This one was fun…I’m prepping for a new video on how to to build stuff like this in subd- Stumbled across a very easy workflow. It’s essentially paperdoll, add a dash of bridge and subd offset to get the main forms. Push and pull a bit, a few extrudes here and there and some curve piping for the stitching.
here is the file for anyone interested in seeing how it’s put together- seat1.3dm (6.6 MB)
simple stuff, nothing crazy.
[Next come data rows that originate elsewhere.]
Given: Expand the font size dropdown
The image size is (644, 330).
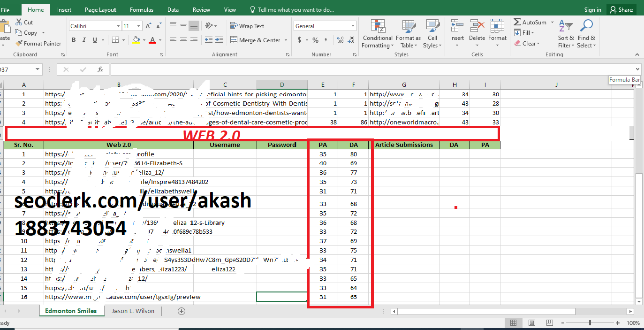Looking at the screenshot, I should point(139,26).
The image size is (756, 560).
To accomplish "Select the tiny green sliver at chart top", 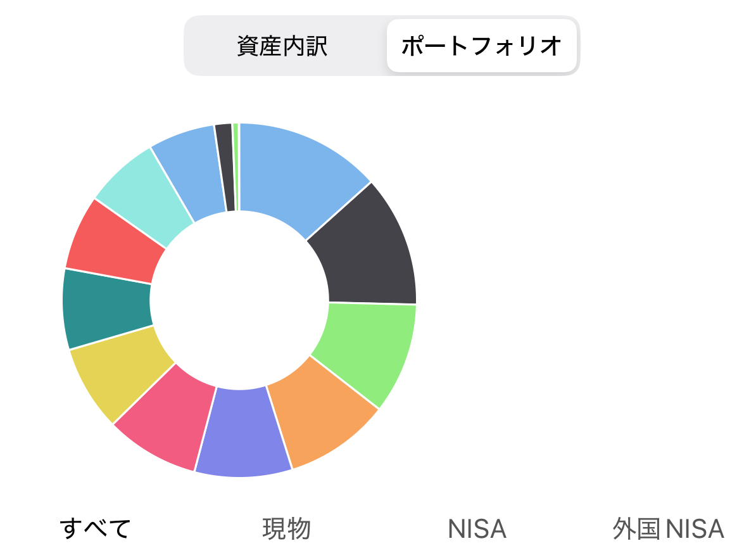I will (x=236, y=165).
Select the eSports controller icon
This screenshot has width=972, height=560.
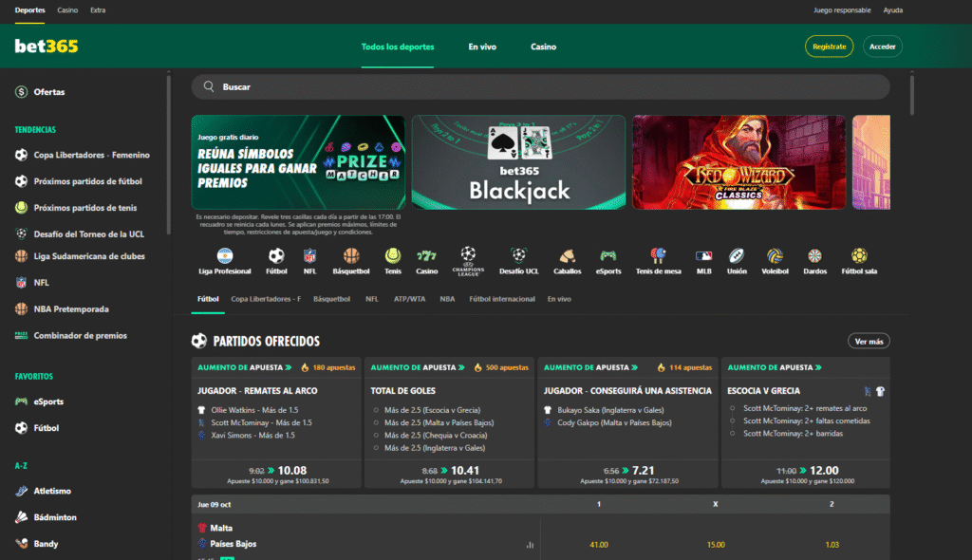[x=608, y=258]
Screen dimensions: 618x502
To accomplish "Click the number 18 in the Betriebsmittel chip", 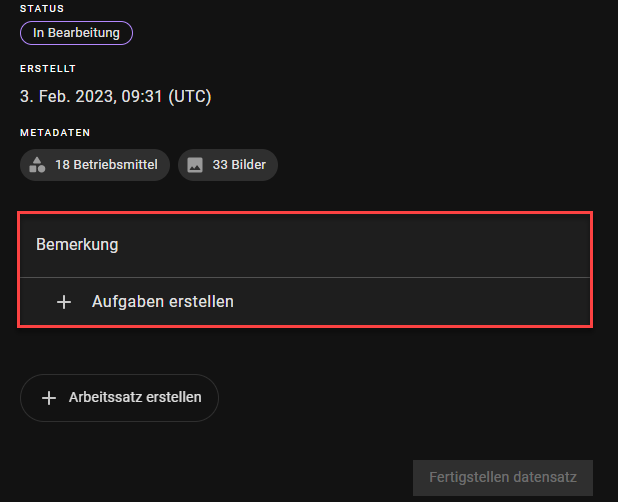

If I was going to dig into it again, I’d likely go into box mode and clean up a bit there. (fix overlapping edges etc…) But I opted to let it get a little messy in as a compromise to speed.
project a curve on the surface, then apply a dashed linetype to it, then run curve piping on it and apply a material to it.
bonus, copy the curve and apply shutlining to it with a v shaped profile (embossed) and you get a pretty nice representation of the material edges with the stitching floating in the seam.
I’ve wondered before why they don’t add more lines to curve piping. Really, at the moment, it’s sort of accidentally for stitching I’d say. If it was really meant for stitching, there would be an abiility to add profiles and such ala illustrator, or 2D DXF files for extruded profiles w/ orientation (popular as a feature for Fashion/footwear CAD tools) or single mesh files.
Also the ability to do edge softening property on top of ‘thickness’ property … working functionality already that just needs to work together. I did get BrianJ to open the bugtrack for it.
Ideally this is a linetypes issue as the curve piping just pipes whatever curves you feed it. So Ideally we’d need curve styles that make cool looking stiches and curve piping would make them look great.